Bryer-Ash M
Department of Medicine, University of California, San Diego.
Diabetes. 1989 Jan;38(1):108-16. doi: 10.2337/diab.38.1.108.
Tyrosine kinase activity of skeletal muscle-derived insulin receptors isolated from rats that had undergone euglycemic clamps at various insulin infusion rates was examined. Receptors were isolated under conditions designed to preserve their in vivo phosphorylation state, and their kinase activity toward histone was measured in the absence of in vitro exposure to insulin. Results showed that significant activation of the insulin-receptor kinase occurred after exposure in vivo to mean serum insulin concentrations as low as 34 +/- 3.5 microU/ml and that maximal activation was achieved by insulin levels less than or equal to 2000 microU/ml. There was a highly significant correlation between receptor kinase activity and serum insulin concentration in the physiologic range (r = .92, P less than .0001) and between kinase activity and glucose utilization rate (r = .74, P less than .0001). These findings further support a role for the insulin-receptor kinase in insulin action in vivo, and this model provides a novel method for the study of the effect of factors known to influence insulin action on the insulin-receptor kinase under physiologic conditions.

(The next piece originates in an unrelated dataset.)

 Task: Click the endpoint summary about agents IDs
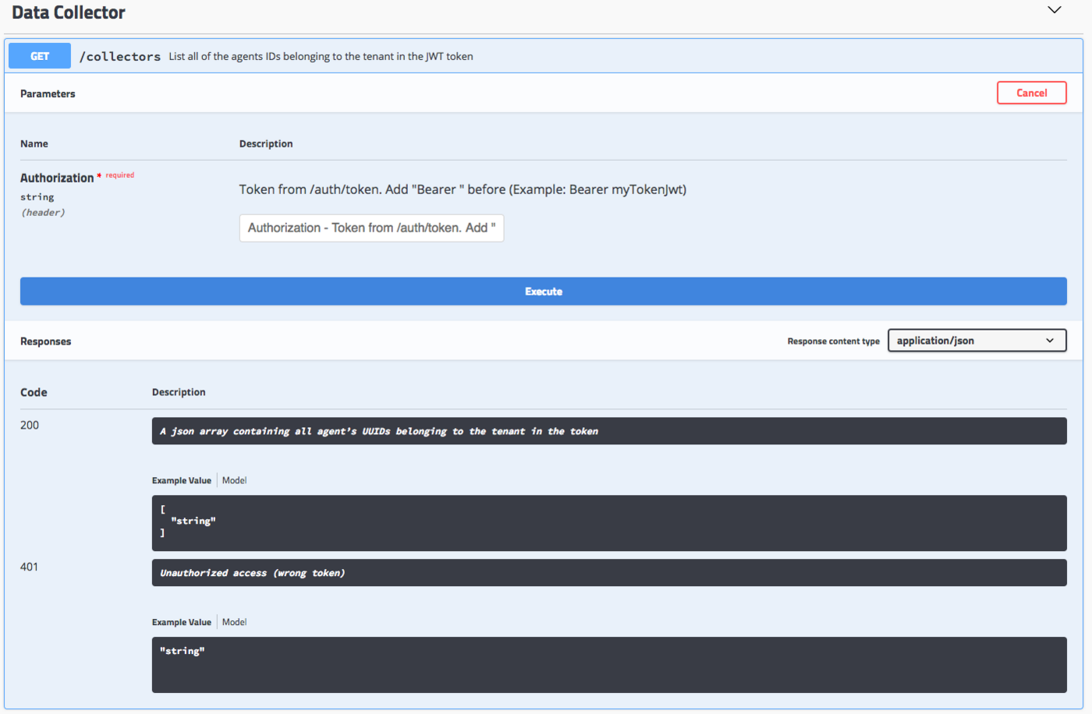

对从以不同胰岛素输注速率进行正常血糖钳夹的大鼠分离出的骨骼肌源性胰岛素受体的酪氨酸激酶活性进行了检测。在旨在保留其体内磷酸化状态的条件下分离受体,并在未进行体外胰岛素暴露的情况下测量其对组蛋白的激酶活性。结果显示,在体内暴露于低至34±3.5微单位/毫升的平均血清胰岛素浓度后,胰岛素受体激酶发生了显著激活,且胰岛素水平小于或等于2000微单位/毫升时达到最大激活。在生理范围内,受体激酶活性与血清胰岛素浓度之间存在高度显著的相关性(r = 0.92,P < 0.0001),激酶活性与葡萄糖利用率之间也存在高度显著的相关性(r = 0.74,P < 0.0001)。这些发现进一步支持了胰岛素受体激酶在体内胰岛素作用中的作用,并且该模型为研究已知影响胰岛素作用的因素在生理条件下对胰岛素受体激酶的作用提供了一种新方法。